Document extract =
::::::::::
Pa11ycrawler
Python crawler (using Scrapy) that uses Pa11y to check accessibility of pages as it crawls.
Install / Use
/learn @edx/Pa11ycrawlerREADME
Pa11ycrawler
pa11ycrawler is a Scrapy spider that runs a Pa11y check on every page of an Open edX installation, to audit it for accessibility purposes. It will store the result of each page audit in a data directory as a set of JSON files, which can be transformed into a beautiful HTML report.
Installation
pa11ycrawler requires Python 2.7+ and Node.js installed. You must also install phantomjs, which pa11y uses in order to run accessibility tests on each page of a website.
make install
Usage
scrapy crawl edx
There are several options for this spider that you can configure using the
-a scrapy flag.
Option | Default | Example
------------------------- | ------------------------------ | -------
domain | localhost | scrapy crawl edx -a domain=edx.org
port | 8000 | scrapy crawl edx -a port=8003
email | None | scrapy crawl edx -a email=staff@example.com -a password=edx
password | None | (see above)
::::::::::
Set task =
Continue the Pa11ycrawler README above, starting right after the password row of its options table.

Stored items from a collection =
::::::::::
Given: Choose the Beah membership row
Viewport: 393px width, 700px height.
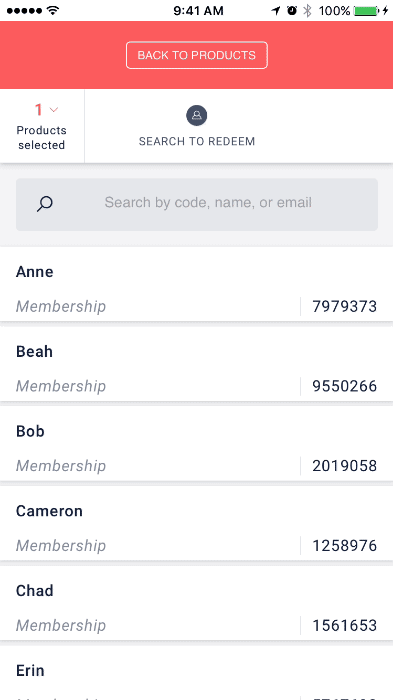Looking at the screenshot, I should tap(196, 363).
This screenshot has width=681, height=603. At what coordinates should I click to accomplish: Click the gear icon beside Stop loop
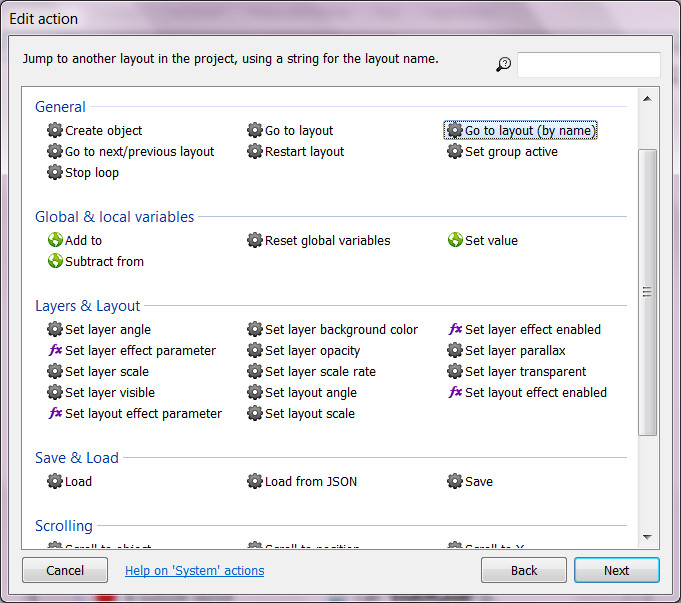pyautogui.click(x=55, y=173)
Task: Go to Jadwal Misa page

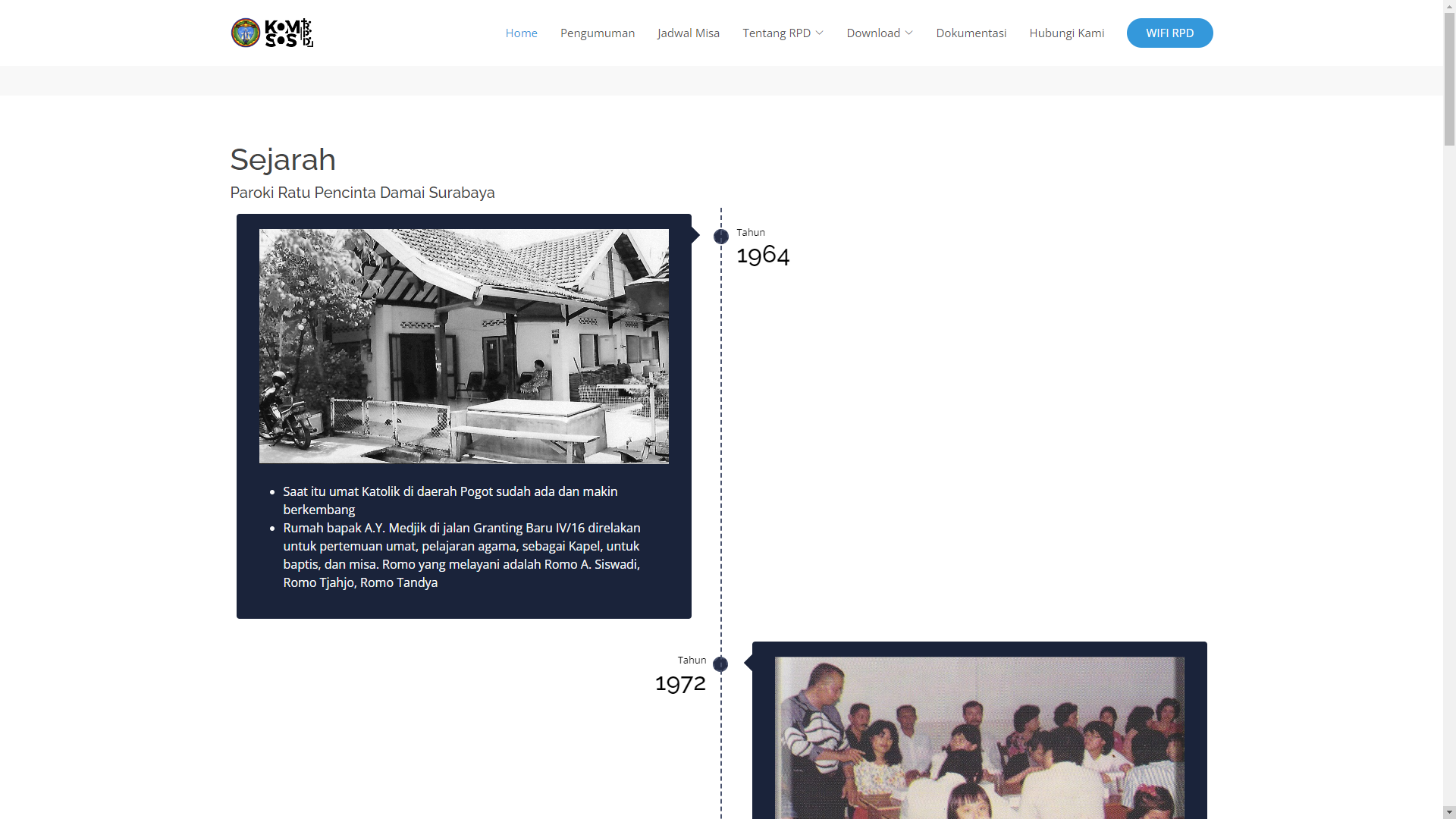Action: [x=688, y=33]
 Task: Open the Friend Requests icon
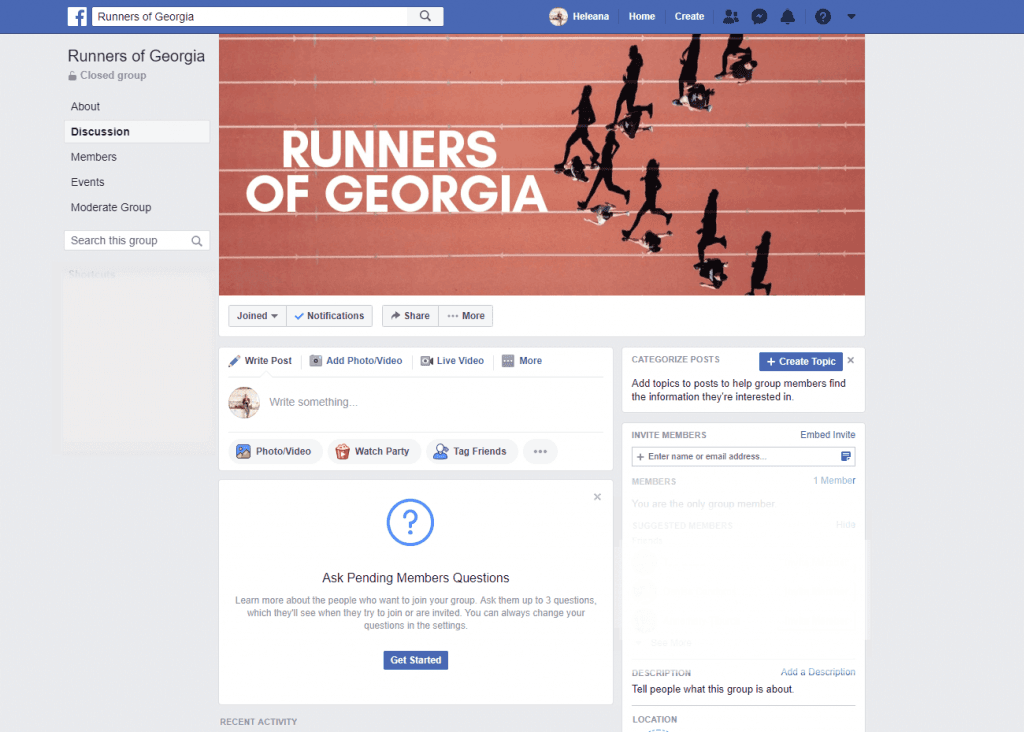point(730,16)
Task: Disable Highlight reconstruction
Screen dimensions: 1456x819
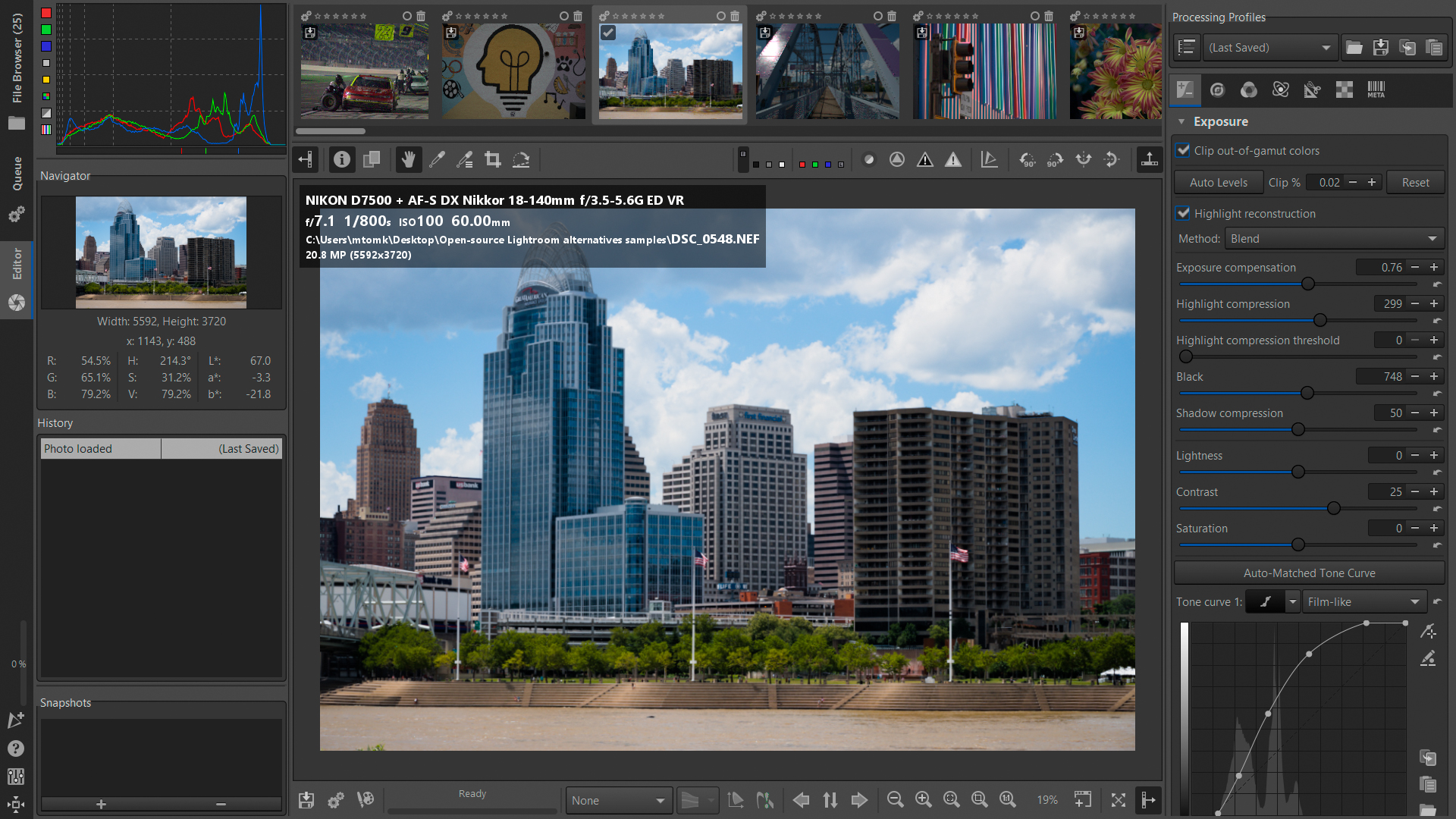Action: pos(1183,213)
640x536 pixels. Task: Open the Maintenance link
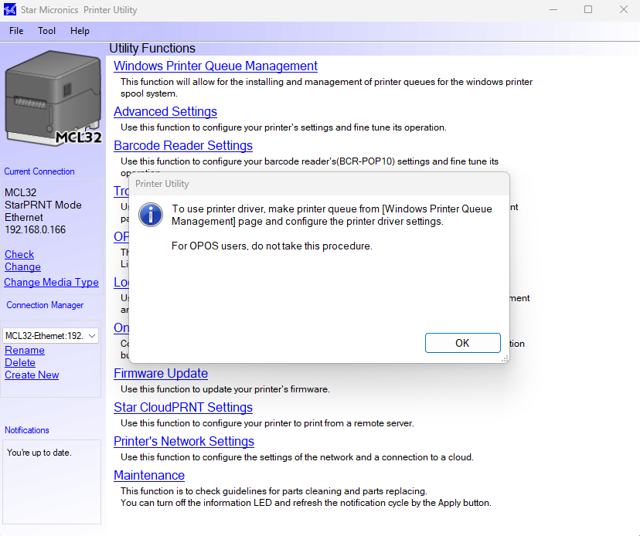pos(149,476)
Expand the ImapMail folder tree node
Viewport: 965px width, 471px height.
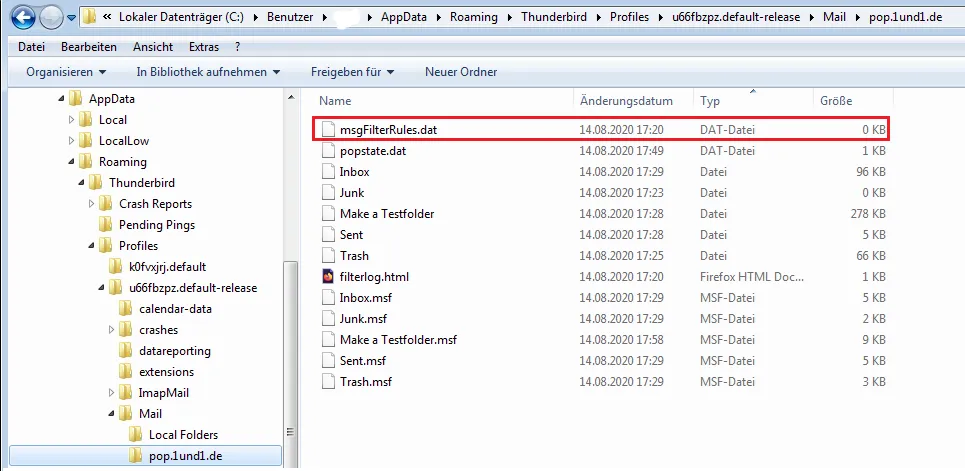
::::::::::
The output =
http_user | None | scrapy crawl edx -a http_user=grace -a http_pass=hopper
http_pass | None | (see above)
course_key | course-v1:edX+Test101+course | scrapy crawl edx -a course_key=org/course/run
pa11y_ignore_rules_file | None | scrapy crawl edx -a pa11y_ignore_rules_file=/tmp/ignore.yaml
pa11y_ignore_rules_url | None | scrapy crawl edx -a pa11y_ignore_rules_url=https://...
data_dir | data | scrapy crawl edx -a data_dir=~/pa11y-data
single_url | None | scrapy crawl edx -a single-url=http://localhost:8003/courses/
These options can be combined by specifying the -a flag multiple times.
For example, scrapy crawl edx -a domain=courses.edx.org -a port=80.
If an email and password are not specified, then pa11ycrawler will use the "auto auth" feature in Open edX to create a staff user, and crawl as that user. Note that this assumes that the "auto auth" feature is enabled -- if not, the crawler won't be able to crawl without an email and password set.
The http_user and http_pass arguments are used for HTTP Basic Auth. If
either of these is unset, pa11ycrawler will not attempt to use HTTP Basic auth.
The pa11y_ignore_rules_file and pa11y_ignore_rules_url arguments
allow you to specify a YAML file, or the URL to a YAML file, containing
pa11y ignore rules. These rules are used to indicate that certain
output from pa11y has been manually checked, and can be safely ignored.
The data_dir option is used to determine where this crawler will save its
output. pa11ycrawler will run each page of the site through pa11y,
encode the result as JSON, and save it as a file in this directory.
This data directory is "data" by default, which means it will create a directory
named "data" in whatever directory you run the crawler from.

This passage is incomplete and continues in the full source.